━━ SOURCE RECORDS
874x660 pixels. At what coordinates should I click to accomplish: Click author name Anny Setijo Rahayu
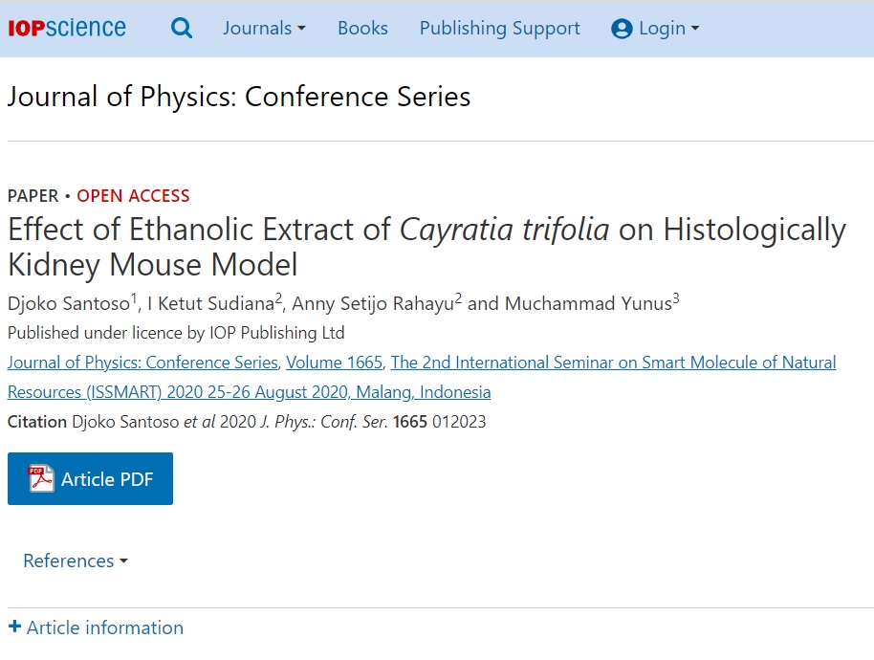[373, 304]
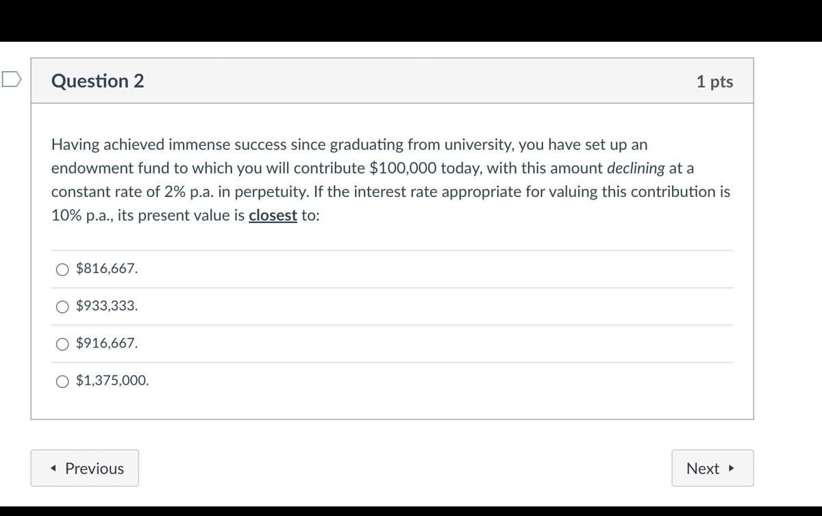Click the 1 pts label
This screenshot has width=822, height=516.
coord(715,81)
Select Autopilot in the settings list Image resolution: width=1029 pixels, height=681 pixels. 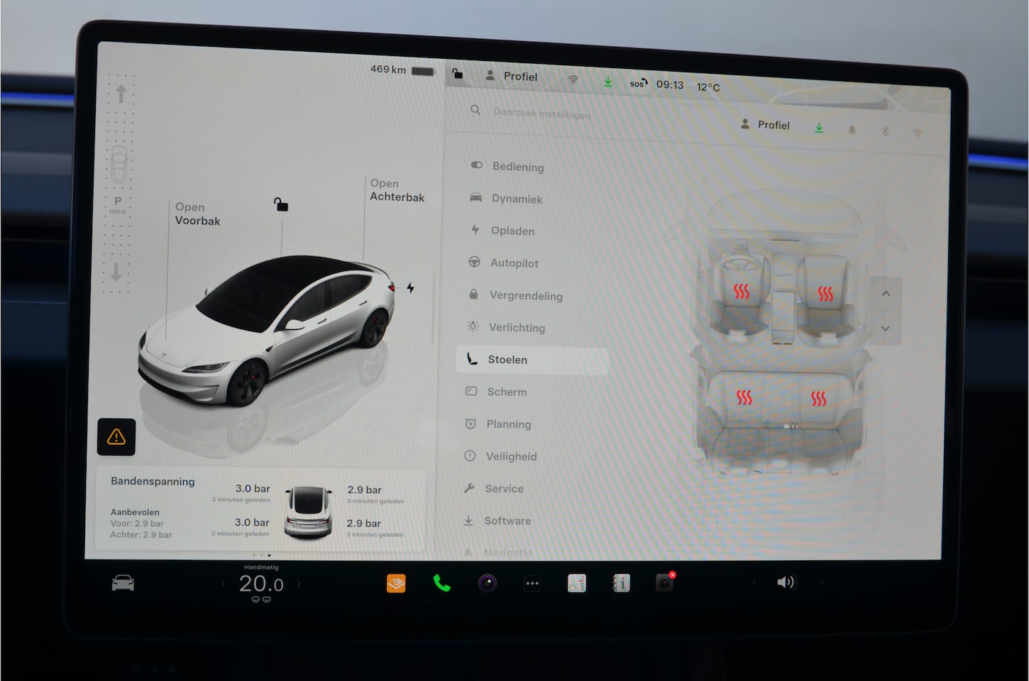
━━━━
(REQUIREMENT): Everything in the records except the pictures should be retyped exactly.

(EXERCISE ANSWER):
874x660 pixels. At what coordinates should I click to accomplish: Click author name Anny Setijo Rahayu
[373, 304]
Click the 1 pts label
This screenshot has width=822, height=516.
coord(715,81)
Select Autopilot in the settings list Image resolution: width=1029 pixels, height=681 pixels. 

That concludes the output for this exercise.